== DIRECTIONS FOR THIS TASK ==
Output the entries exactly.

== INPUT ==
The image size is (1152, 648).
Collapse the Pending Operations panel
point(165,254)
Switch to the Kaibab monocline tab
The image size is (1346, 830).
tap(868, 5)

== WRITTEN ANSWER ==
The image size is (1152, 648).
Collapse the Pending Operations panel
point(165,254)
Switch to the Kaibab monocline tab
The image size is (1346, 830).
tap(868, 5)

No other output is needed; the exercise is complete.